## Records for the task
--

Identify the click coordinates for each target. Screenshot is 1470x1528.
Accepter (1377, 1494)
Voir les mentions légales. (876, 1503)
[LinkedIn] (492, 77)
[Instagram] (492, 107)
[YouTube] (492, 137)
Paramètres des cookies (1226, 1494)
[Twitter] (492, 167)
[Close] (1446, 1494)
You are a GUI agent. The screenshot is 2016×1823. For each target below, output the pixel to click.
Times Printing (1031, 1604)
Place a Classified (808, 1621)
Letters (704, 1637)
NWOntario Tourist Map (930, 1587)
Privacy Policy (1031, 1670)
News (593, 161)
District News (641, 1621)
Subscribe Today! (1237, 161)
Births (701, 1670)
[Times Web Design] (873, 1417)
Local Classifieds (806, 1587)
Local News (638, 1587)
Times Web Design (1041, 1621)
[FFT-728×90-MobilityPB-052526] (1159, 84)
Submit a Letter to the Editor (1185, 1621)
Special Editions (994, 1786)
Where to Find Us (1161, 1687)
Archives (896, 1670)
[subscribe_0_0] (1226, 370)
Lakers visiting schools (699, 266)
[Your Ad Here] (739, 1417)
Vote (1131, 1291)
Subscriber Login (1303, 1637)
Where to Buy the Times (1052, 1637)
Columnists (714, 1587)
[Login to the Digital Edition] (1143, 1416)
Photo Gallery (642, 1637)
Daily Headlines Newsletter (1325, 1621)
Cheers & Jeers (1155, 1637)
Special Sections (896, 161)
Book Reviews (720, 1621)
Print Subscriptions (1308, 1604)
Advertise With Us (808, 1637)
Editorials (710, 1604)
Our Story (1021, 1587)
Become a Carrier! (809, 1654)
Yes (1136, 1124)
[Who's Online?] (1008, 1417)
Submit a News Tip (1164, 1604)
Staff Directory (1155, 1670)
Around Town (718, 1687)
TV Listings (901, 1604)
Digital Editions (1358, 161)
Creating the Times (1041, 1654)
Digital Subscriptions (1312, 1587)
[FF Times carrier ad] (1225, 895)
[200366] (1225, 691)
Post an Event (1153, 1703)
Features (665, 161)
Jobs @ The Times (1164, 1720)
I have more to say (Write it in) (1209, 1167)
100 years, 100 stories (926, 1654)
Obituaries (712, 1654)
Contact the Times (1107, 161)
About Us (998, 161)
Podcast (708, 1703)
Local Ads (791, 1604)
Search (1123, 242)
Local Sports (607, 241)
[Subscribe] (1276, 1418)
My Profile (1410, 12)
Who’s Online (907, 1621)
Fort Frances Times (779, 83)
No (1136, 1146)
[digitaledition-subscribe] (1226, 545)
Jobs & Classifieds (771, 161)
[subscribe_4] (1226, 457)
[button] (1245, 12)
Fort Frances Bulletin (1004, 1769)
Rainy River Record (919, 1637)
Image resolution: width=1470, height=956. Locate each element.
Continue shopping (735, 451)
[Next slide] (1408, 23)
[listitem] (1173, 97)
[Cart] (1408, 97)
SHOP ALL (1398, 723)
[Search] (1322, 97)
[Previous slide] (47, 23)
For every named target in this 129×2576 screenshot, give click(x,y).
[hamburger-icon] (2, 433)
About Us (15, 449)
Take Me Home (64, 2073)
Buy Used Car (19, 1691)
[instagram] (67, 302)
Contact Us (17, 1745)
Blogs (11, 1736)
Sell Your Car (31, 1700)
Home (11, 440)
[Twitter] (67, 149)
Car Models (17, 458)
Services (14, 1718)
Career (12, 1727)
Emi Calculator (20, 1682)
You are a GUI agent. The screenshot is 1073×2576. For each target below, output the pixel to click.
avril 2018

--

## Problem to solve
Keep to the lines above, from the first one through the line where "Around Town (718, 1687)" appears, and copy them exactly.

## Finished task
Identify the click coordinates for each target. Screenshot is 1470x1528.
Accepter (1377, 1494)
Voir les mentions légales. (876, 1503)
[LinkedIn] (492, 77)
[Instagram] (492, 107)
[YouTube] (492, 137)
Paramètres des cookies (1226, 1494)
[Twitter] (492, 167)
[Close] (1446, 1494)
You are a GUI agent. The screenshot is 2016×1823. For each target below, output the pixel to click.
Times Printing (1031, 1604)
Place a Classified (808, 1621)
Letters (704, 1637)
NWOntario Tourist Map (930, 1587)
Privacy Policy (1031, 1670)
News (593, 161)
District News (641, 1621)
Subscribe Today! (1237, 161)
Births (701, 1670)
[Times Web Design] (873, 1417)
Local Classifieds (806, 1587)
Local News (638, 1587)
Times Web Design (1041, 1621)
[FFT-728×90-MobilityPB-052526] (1159, 84)
Submit a Letter to the Editor (1185, 1621)
Special Editions (994, 1786)
Where to Find Us (1161, 1687)
Archives (896, 1670)
[subscribe_0_0] (1226, 370)
Lakers visiting schools (699, 266)
[Your Ad Here] (739, 1417)
Vote (1131, 1291)
Subscriber Login (1303, 1637)
Where to Buy the Times (1052, 1637)
Columnists (714, 1587)
[Login to the Digital Edition] (1143, 1416)
Photo Gallery (642, 1637)
Daily Headlines Newsletter (1325, 1621)
Cheers & Jeers (1155, 1637)
Special Sections (896, 161)
Book Reviews (720, 1621)
Print Subscriptions (1308, 1604)
Advertise With Us (808, 1637)
Editorials (710, 1604)
Our Story (1021, 1587)
Become a Carrier! (809, 1654)
Yes (1136, 1124)
[Who's Online?] (1008, 1417)
Submit a News Tip (1164, 1604)
Staff Directory (1155, 1670)
Around Town (718, 1687)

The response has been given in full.